2 millions d’euros et 1 an de prison ferme requis contre Ikea.

Du 22 mars au 2 avril 2021 s’est enfin tenu le procès de l’affaire dite de « l’espionnage Ikea » au Tribunal correctionnel de Versailles.

Il y a 9 ans, en 2012, le Canard Enchaîné révélait que la grande marque suédoise Ikea espionnait et fichait des salariés, des clients et même de “simple promeneurs”.

Il était révélé qu’Ikea France avait conclu un accord fin 2003 avec la société Sûreté International pour “passer au peigne fin” les salariés suspects.

Cet accord stipulait qu’Ikea pourra obtenir des informations “sorties du plus grand fichier de police”, à savoir le Système de Traitement des Infractions Constatées (STIC), fichier de police du ministère de l’Intérieur qui regroupe les auteurs d’infractions constatés par les services de la police nationale.
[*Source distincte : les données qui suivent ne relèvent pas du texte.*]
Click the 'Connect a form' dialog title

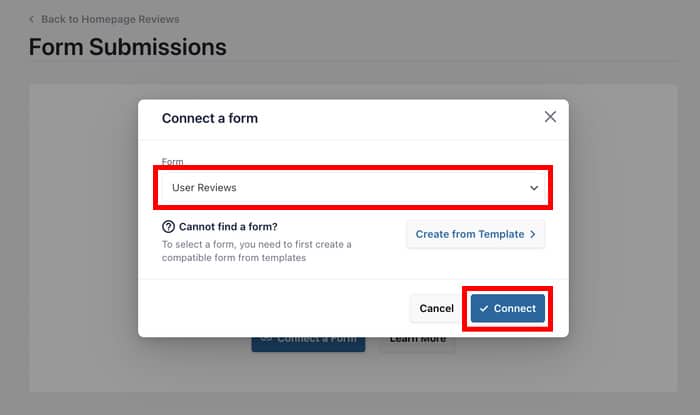coord(210,118)
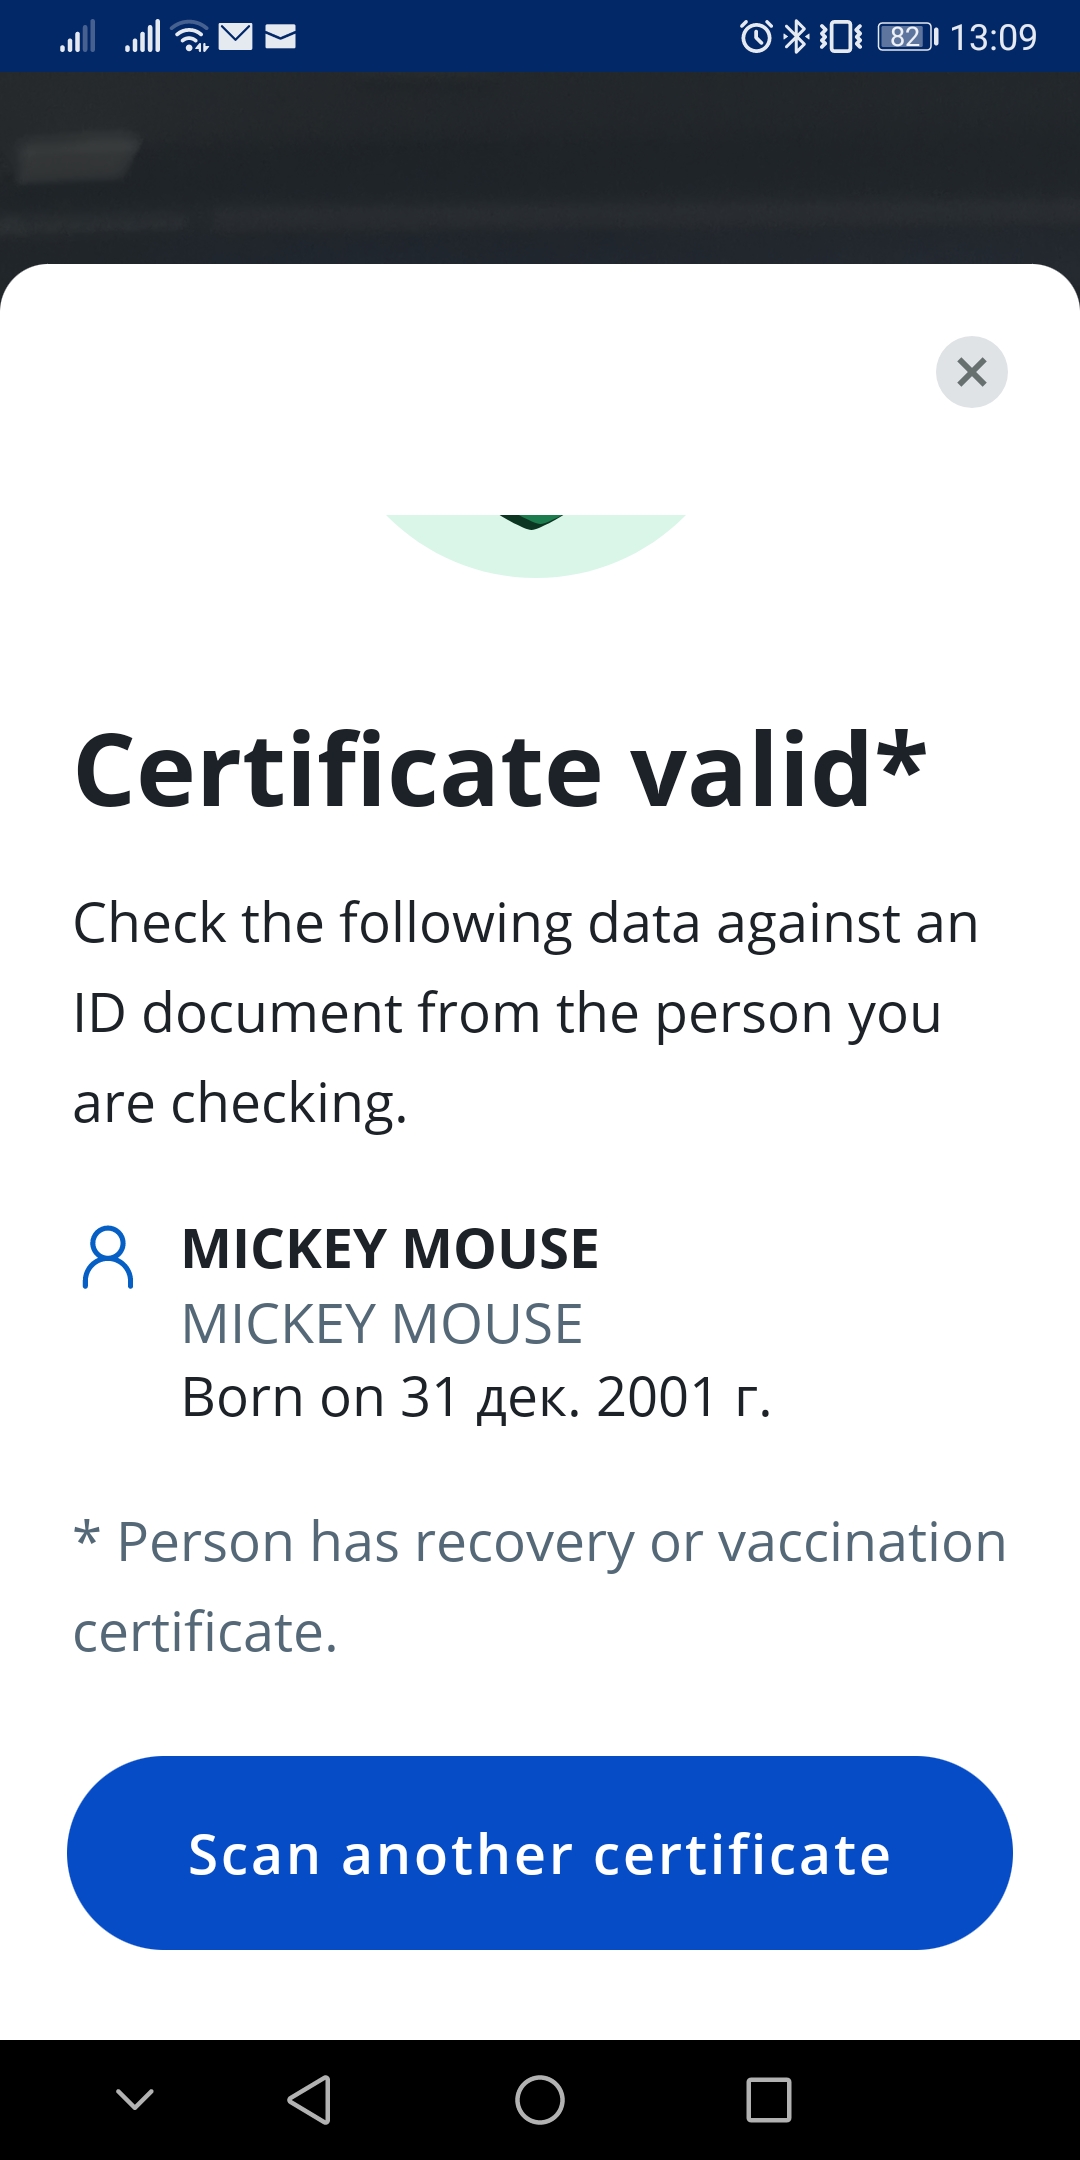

L’accord entre Ikea et la société de sûreté portait le même nom : STIC.

Naturellement, le truc était payant. La société proposait l’accès à ce fichier pour un tarif de “80 euros par consultation”.
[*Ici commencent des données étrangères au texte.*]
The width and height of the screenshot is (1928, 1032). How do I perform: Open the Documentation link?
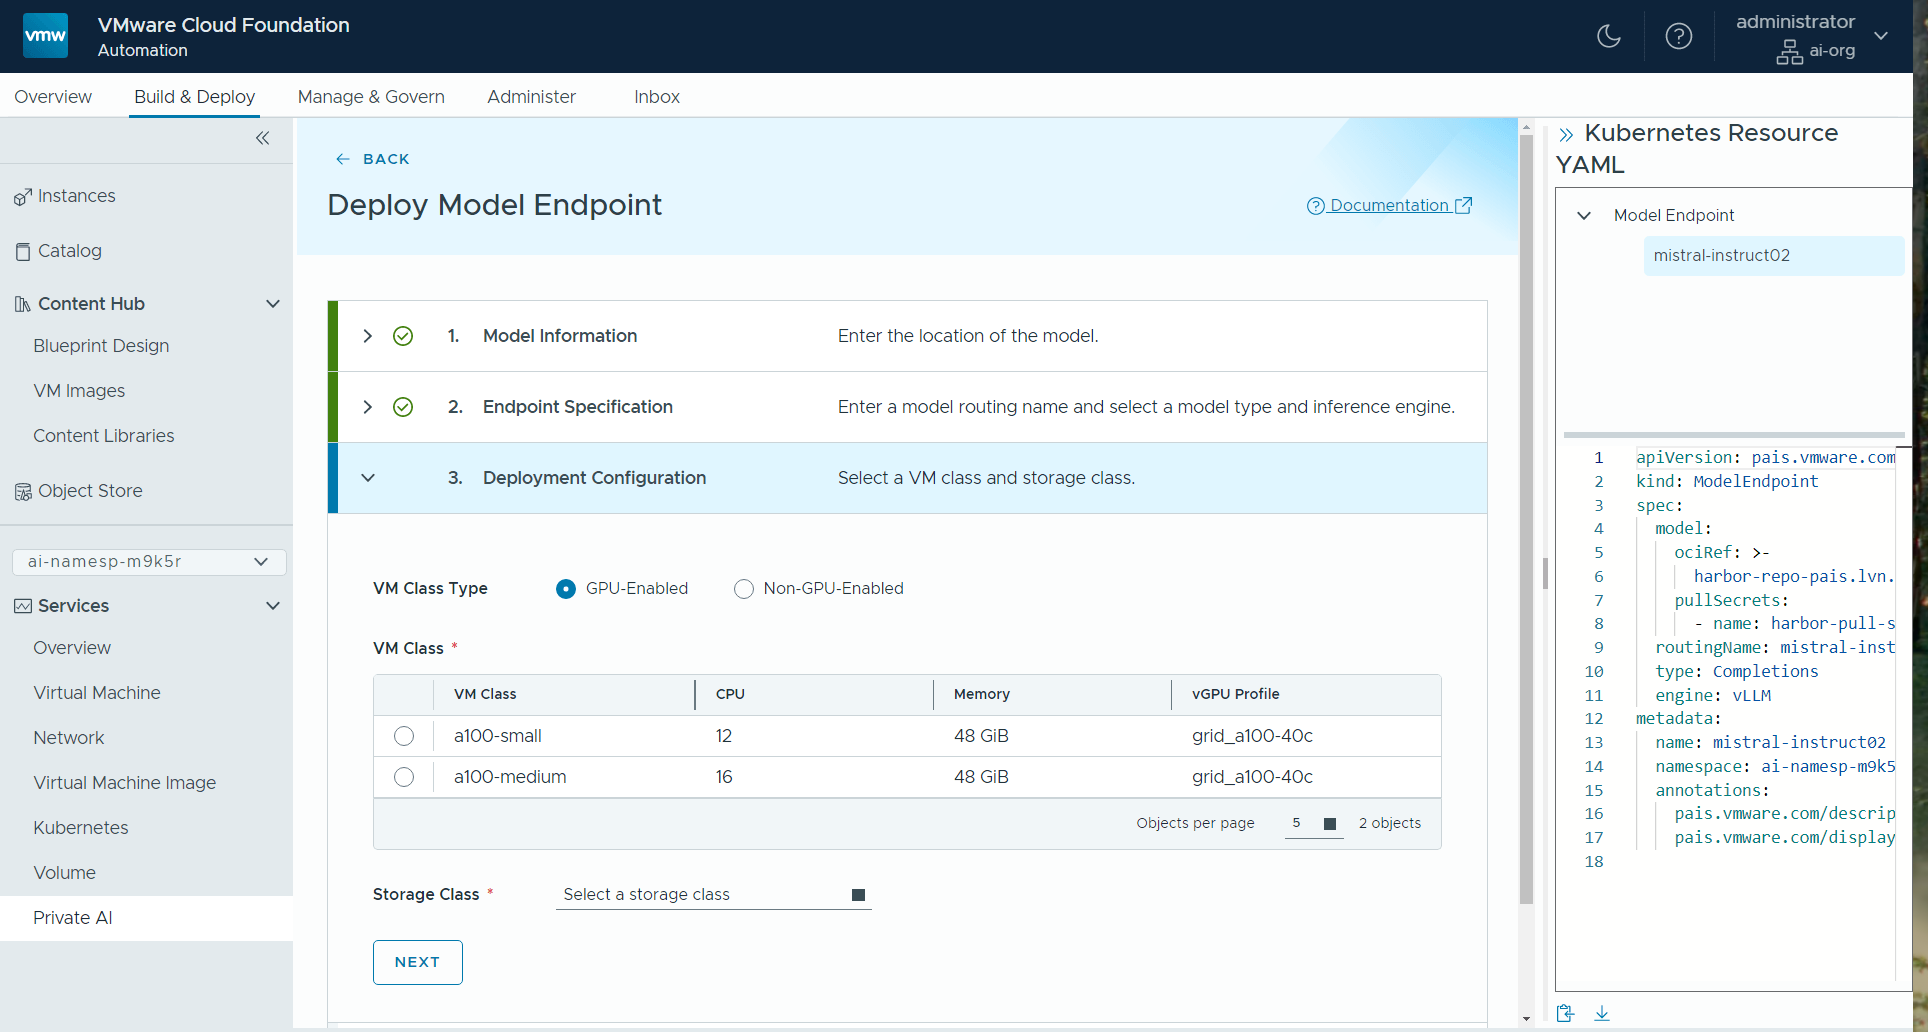click(1389, 205)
Les demandes d’Ikea pour avoir accès au fichier concernaient des salariés, mais aussi des clients avec lesquels Ikea étaient en litige commercial…

A l’époque, interrogé par l’Agence France presse, Ikea France avait répondu avec une langue de bois remarquable vouloir « faire toute la lumière sur les pratiques de flicage de son personnel et de clients évoquées mercredi par le Canard Enchaîné et entreprendre des vérifications ».
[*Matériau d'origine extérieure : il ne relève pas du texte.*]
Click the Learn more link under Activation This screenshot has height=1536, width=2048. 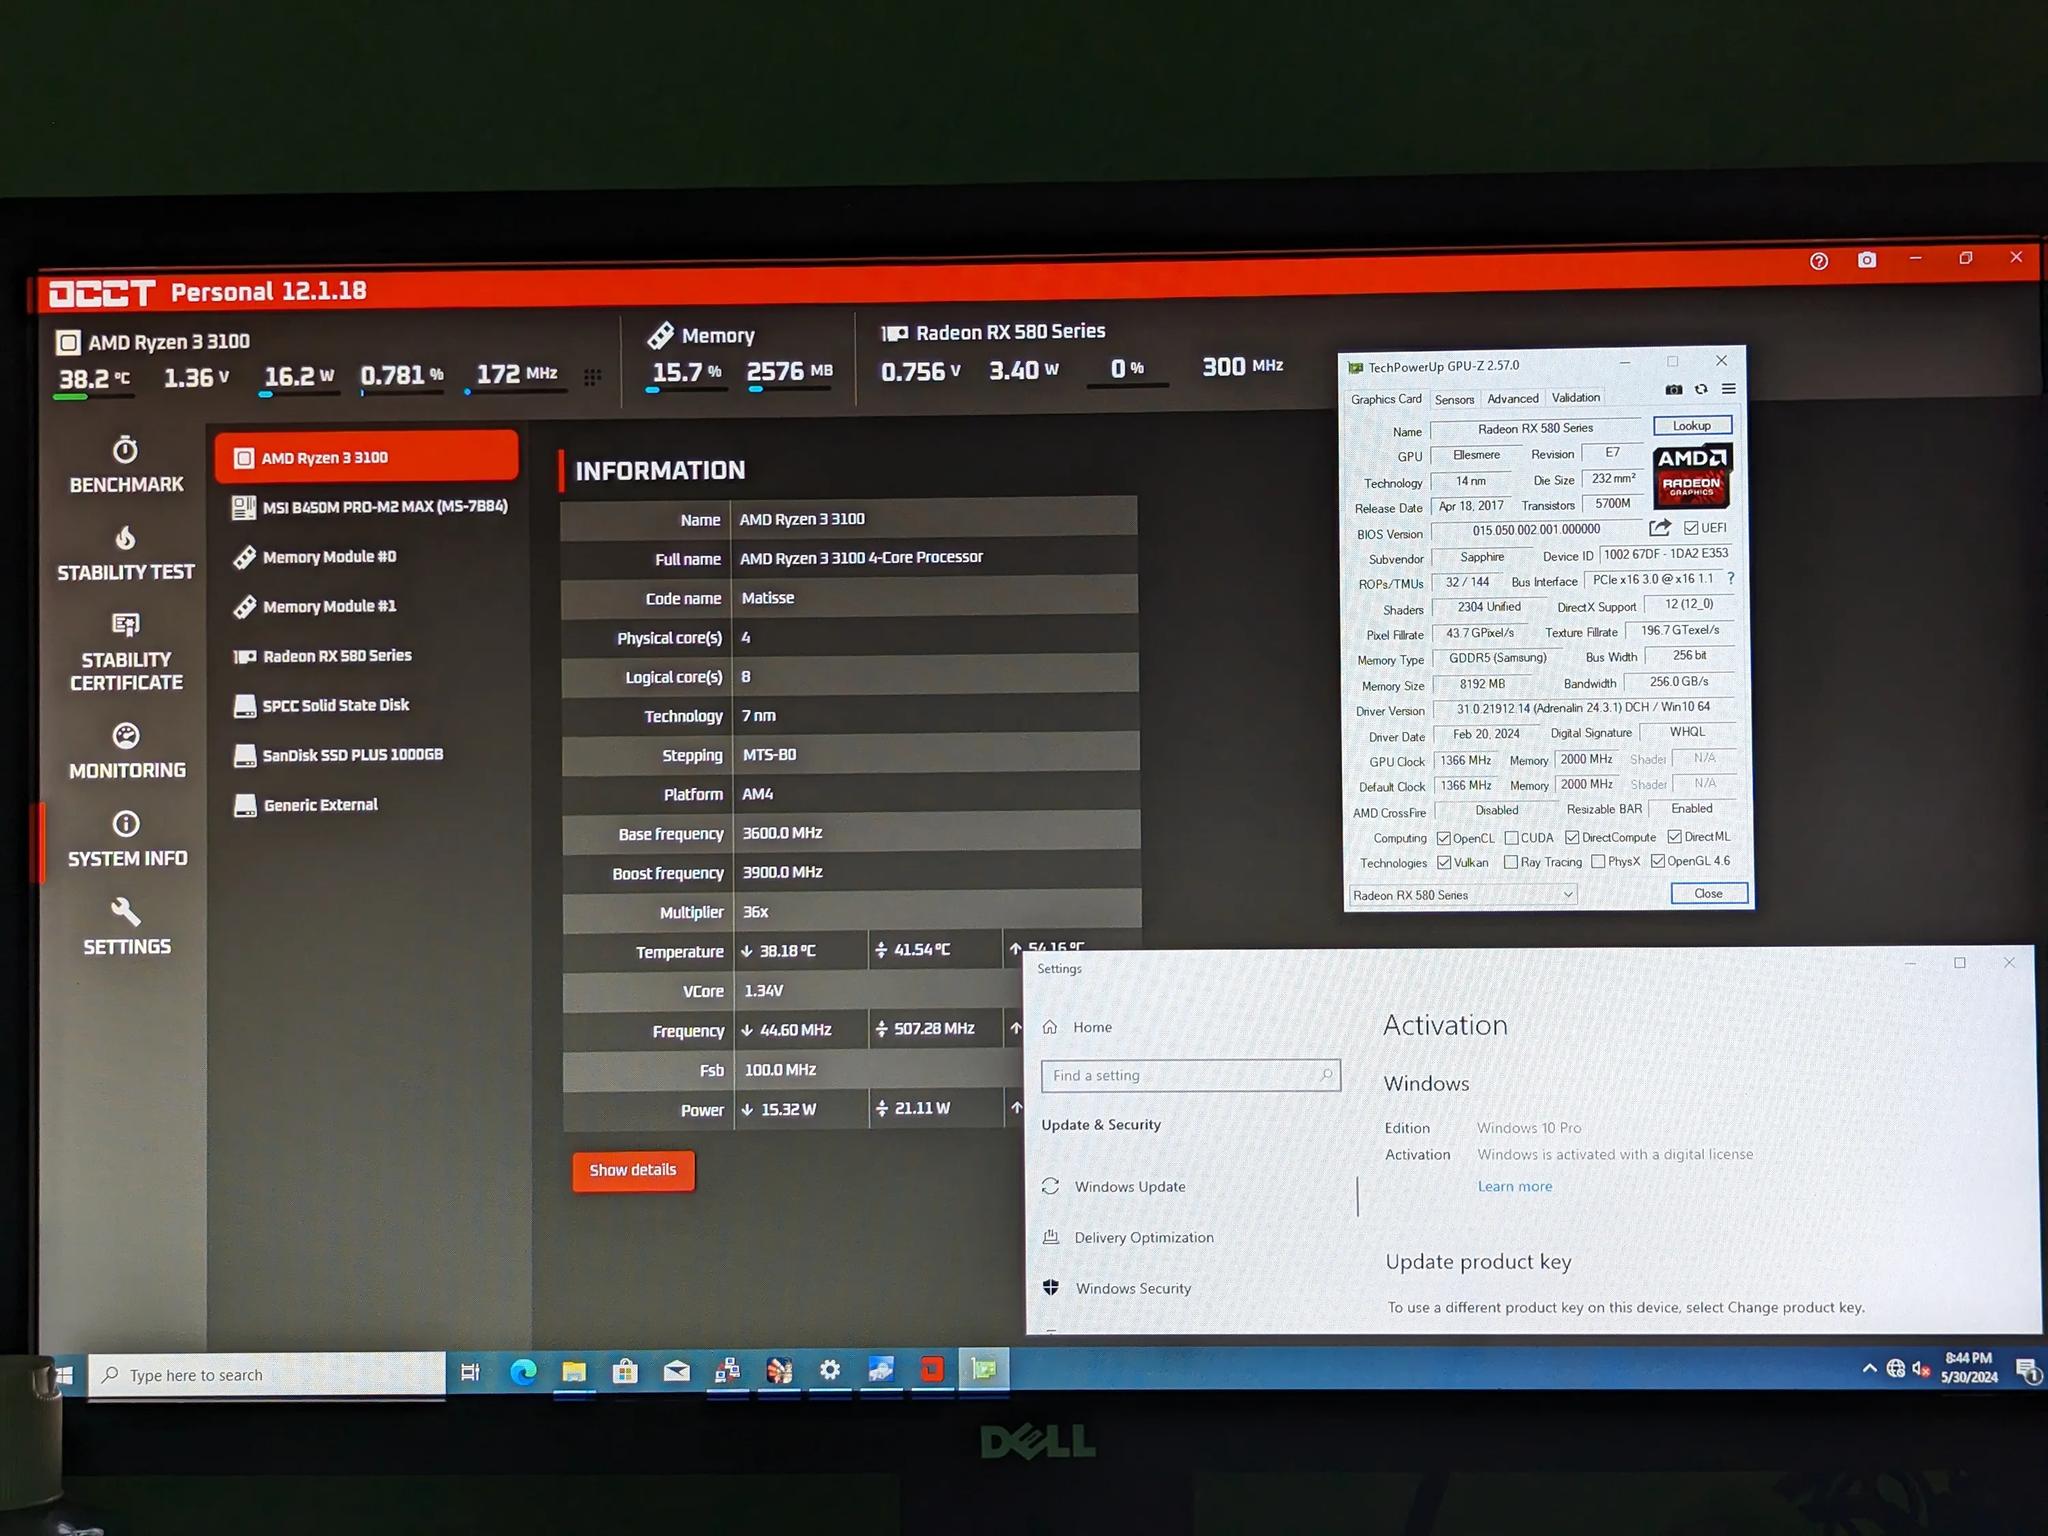1515,1186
Le directeur de la communication outragé a même dit : « On désapprouve de façon claire et vigoureuse toutes ces pratiques illégales qui peuvent porter atteinte à des valeurs importantes comme le respect de la vie privée », sans pour autant reconnaître la véracité de ces pratiques.

Du côté du Ministère de l’Intérieur, un porte-parole avait déclaré solennellement « Il n’y a pas de faille de sécurité ». Et ajouté « qu’il existait déjà une traçabilité dans la consultation de ces différents fichiers (numéro matricule, code personnel attribué aux seuls fonctionnaires habilités) qui permet d’avoir une vision très claire de qui consulte quoi. »

Voilà voilà.

Comme tout le monde mentait là-dedans, il a fallu saisir la justice et ce sont des syndicalistes de la boîte qui ont porté plainte.

Il aura donc fallu attendre 9 ans pour que s’ouvre enfin le procès de cette affaire au Tribunal correctionnel de Versailles.

Une affaire peu glorieuse de fichage et de surveillance institutionnalisée de militants, de salariés et de clients, avec la complicité active de fonctionnaires de police couverts par une partie de leur hiérarchie.

De nombreux syndicats se sont portés partie civile dans cette affaire, dont nous, le SCID.

Nous étions présents lors des faits et nous avons nous-mêmes constaté, l’année dernière, qu’Ikea n’avait pas perdu ses mauvaises habitudes.

En mars 2020, on découvrait encore dans le Canard Enchaîné qu’un Ikea tenait à jour une liste des salariés « testés en CDD » et inscrits dans un dossier mis à disposition de tout l’encadrement magasin, avec pour chaque salarié des commentaires parfois désobligeants et déplacés. Voir notre communiqué de presse.

Devant le tribunal correctionnel, la procureure a déclaré : « L’enjeu de ce procès est celui de la protection de nos vies privées par rapport à une menace, celle de la surveillance de masse ».

Elle a demandé que la réponse pénale soit un « message fort » envoyé à « toutes les sociétés commerciales ».

Le parquet de Versailles a donc requis une peine « exemplaire » contre l’enseigne Ikea France : 2 millions d’euros et un an de prison ferme contre un de ses anciens PDG.

Le tribunal rendra sa décision le 15 juin 2021 à 10H. Nous y serons.